> _Try it_: Nothing in the entries may be altered; copy them in full.

> _Information shown_:
· · · · · · ·
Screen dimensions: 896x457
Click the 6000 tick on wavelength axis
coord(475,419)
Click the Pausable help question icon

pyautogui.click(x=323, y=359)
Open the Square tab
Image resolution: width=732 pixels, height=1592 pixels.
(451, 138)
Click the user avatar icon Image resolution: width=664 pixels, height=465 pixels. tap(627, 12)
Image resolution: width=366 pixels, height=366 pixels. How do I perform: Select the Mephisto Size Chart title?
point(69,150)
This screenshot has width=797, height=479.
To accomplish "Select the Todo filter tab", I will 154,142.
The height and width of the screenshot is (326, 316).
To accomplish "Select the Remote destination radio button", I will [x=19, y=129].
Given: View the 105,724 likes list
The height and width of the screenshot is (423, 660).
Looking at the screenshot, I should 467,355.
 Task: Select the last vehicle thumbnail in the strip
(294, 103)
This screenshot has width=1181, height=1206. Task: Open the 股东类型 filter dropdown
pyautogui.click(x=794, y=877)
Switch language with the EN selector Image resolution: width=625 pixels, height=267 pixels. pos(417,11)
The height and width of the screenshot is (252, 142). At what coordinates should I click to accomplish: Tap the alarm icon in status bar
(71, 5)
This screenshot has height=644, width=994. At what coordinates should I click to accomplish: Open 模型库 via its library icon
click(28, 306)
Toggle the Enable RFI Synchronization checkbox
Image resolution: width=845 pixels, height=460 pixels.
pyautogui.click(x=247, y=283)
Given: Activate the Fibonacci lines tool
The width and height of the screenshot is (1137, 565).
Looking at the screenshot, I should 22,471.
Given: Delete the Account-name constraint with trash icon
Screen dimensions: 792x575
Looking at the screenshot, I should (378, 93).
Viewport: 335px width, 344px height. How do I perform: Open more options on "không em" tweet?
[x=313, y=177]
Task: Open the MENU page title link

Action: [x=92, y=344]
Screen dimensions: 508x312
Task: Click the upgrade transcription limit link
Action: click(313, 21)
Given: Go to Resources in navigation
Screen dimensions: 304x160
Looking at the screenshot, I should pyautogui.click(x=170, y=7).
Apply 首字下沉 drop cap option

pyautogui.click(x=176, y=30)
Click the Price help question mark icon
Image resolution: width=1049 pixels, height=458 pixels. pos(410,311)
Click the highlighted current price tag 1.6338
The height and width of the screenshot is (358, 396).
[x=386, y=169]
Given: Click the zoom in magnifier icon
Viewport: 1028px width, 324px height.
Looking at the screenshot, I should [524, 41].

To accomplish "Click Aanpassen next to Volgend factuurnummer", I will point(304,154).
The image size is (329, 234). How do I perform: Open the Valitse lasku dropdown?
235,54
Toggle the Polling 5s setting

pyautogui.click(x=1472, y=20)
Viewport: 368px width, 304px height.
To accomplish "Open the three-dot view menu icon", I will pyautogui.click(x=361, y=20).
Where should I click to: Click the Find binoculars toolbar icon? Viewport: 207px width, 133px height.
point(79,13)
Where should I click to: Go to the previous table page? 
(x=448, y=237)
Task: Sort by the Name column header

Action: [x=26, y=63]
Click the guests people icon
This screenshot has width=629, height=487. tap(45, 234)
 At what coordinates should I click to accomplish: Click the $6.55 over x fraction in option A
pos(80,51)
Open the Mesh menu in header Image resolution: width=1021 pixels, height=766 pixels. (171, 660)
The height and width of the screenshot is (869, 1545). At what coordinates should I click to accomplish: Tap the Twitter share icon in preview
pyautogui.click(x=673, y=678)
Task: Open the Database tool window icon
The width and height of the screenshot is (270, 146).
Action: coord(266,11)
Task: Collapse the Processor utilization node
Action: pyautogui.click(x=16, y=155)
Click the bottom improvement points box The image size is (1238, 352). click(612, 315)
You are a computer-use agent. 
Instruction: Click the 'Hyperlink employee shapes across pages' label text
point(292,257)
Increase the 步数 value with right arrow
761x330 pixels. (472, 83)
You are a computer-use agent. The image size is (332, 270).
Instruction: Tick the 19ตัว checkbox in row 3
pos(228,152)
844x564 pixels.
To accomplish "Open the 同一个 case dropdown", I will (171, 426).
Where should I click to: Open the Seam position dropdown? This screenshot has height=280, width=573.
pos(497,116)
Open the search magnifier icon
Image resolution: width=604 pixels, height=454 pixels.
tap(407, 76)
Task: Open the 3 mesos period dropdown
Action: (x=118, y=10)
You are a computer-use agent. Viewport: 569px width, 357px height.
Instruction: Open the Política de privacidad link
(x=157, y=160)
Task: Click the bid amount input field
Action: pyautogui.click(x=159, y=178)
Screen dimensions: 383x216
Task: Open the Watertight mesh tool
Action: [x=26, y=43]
· · · · · · ·
> _Exercise result_:
Screen dimensions: 896x457
Click the 6000 tick on wavelength axis
coord(475,419)
Click the Pausable help question icon

pyautogui.click(x=323, y=359)
Open the Square tab
Image resolution: width=732 pixels, height=1592 pixels.
(451, 138)
Click the user avatar icon Image resolution: width=664 pixels, height=465 pixels. tap(627, 12)
Image resolution: width=366 pixels, height=366 pixels. How do I perform: Select the Mephisto Size Chart title?
point(69,150)
This screenshot has width=797, height=479.
To accomplish "Select the Todo filter tab", I will 154,142.
The height and width of the screenshot is (326, 316).
To accomplish "Select the Remote destination radio button", I will [x=19, y=129].
Given: View the 105,724 likes list
The height and width of the screenshot is (423, 660).
Looking at the screenshot, I should 467,355.
 Task: Select the last vehicle thumbnail in the strip
(294, 103)
This screenshot has width=1181, height=1206. Task: Open the 股东类型 filter dropdown
pyautogui.click(x=794, y=877)
Switch language with the EN selector Image resolution: width=625 pixels, height=267 pixels. pos(417,11)
The height and width of the screenshot is (252, 142). At what coordinates should I click to accomplish: Tap the alarm icon in status bar
(71, 5)
This screenshot has height=644, width=994. At what coordinates should I click to accomplish: Open 模型库 via its library icon
click(28, 306)
Toggle the Enable RFI Synchronization checkbox
Image resolution: width=845 pixels, height=460 pixels.
pyautogui.click(x=247, y=283)
Given: Activate the Fibonacci lines tool
The width and height of the screenshot is (1137, 565).
Looking at the screenshot, I should 22,471.
Given: Delete the Account-name constraint with trash icon
Screen dimensions: 792x575
Looking at the screenshot, I should (378, 93).
Viewport: 335px width, 344px height. How do I perform: Open more options on "không em" tweet?
[x=313, y=177]
Task: Open the MENU page title link

Action: [x=92, y=344]
Screen dimensions: 508x312
Task: Click the upgrade transcription limit link
Action: click(313, 21)
Given: Go to Resources in navigation
Screen dimensions: 304x160
Looking at the screenshot, I should pyautogui.click(x=170, y=7).
Apply 首字下沉 drop cap option

pyautogui.click(x=176, y=30)
Click the Price help question mark icon
Image resolution: width=1049 pixels, height=458 pixels. pos(410,311)
Click the highlighted current price tag 1.6338
The height and width of the screenshot is (358, 396).
[x=386, y=169]
Given: Click the zoom in magnifier icon
Viewport: 1028px width, 324px height.
Looking at the screenshot, I should [524, 41].

To accomplish "Click Aanpassen next to Volgend factuurnummer", I will point(304,154).
The image size is (329, 234). How do I perform: Open the Valitse lasku dropdown?
235,54
Toggle the Polling 5s setting

pyautogui.click(x=1472, y=20)
Viewport: 368px width, 304px height.
To accomplish "Open the three-dot view menu icon", I will pyautogui.click(x=361, y=20).
Where should I click to: Click the Find binoculars toolbar icon? Viewport: 207px width, 133px height.
point(79,13)
Where should I click to: Go to the previous table page? 
(x=448, y=237)
Task: Sort by the Name column header

Action: [x=26, y=63]
Click the guests people icon
This screenshot has width=629, height=487. tap(45, 234)
 At what coordinates should I click to accomplish: Click the $6.55 over x fraction in option A
pos(80,51)
Open the Mesh menu in header Image resolution: width=1021 pixels, height=766 pixels. (171, 660)
The height and width of the screenshot is (869, 1545). At what coordinates should I click to accomplish: Tap the Twitter share icon in preview
pyautogui.click(x=673, y=678)
Task: Open the Database tool window icon
The width and height of the screenshot is (270, 146).
Action: coord(266,11)
Task: Collapse the Processor utilization node
Action: pyautogui.click(x=16, y=155)
Click the bottom improvement points box The image size is (1238, 352). click(612, 315)
You are a computer-use agent. 
Instruction: Click the 'Hyperlink employee shapes across pages' label text
point(292,257)
Increase the 步数 value with right arrow
761x330 pixels. (472, 83)
You are a computer-use agent. The image size is (332, 270).
Instruction: Tick the 19ตัว checkbox in row 3
pos(228,152)
844x564 pixels.
To accomplish "Open the 同一个 case dropdown", I will (171, 426).
Where should I click to: Open the Seam position dropdown? This screenshot has height=280, width=573.
pos(497,116)
Open the search magnifier icon
Image resolution: width=604 pixels, height=454 pixels.
tap(407, 76)
Task: Open the 3 mesos period dropdown
Action: (x=118, y=10)
You are a computer-use agent. Viewport: 569px width, 357px height.
Instruction: Open the Política de privacidad link
(x=157, y=160)
Task: Click the bid amount input field
Action: pyautogui.click(x=159, y=178)
Screen dimensions: 383x216
Task: Open the Watertight mesh tool
Action: [x=26, y=43]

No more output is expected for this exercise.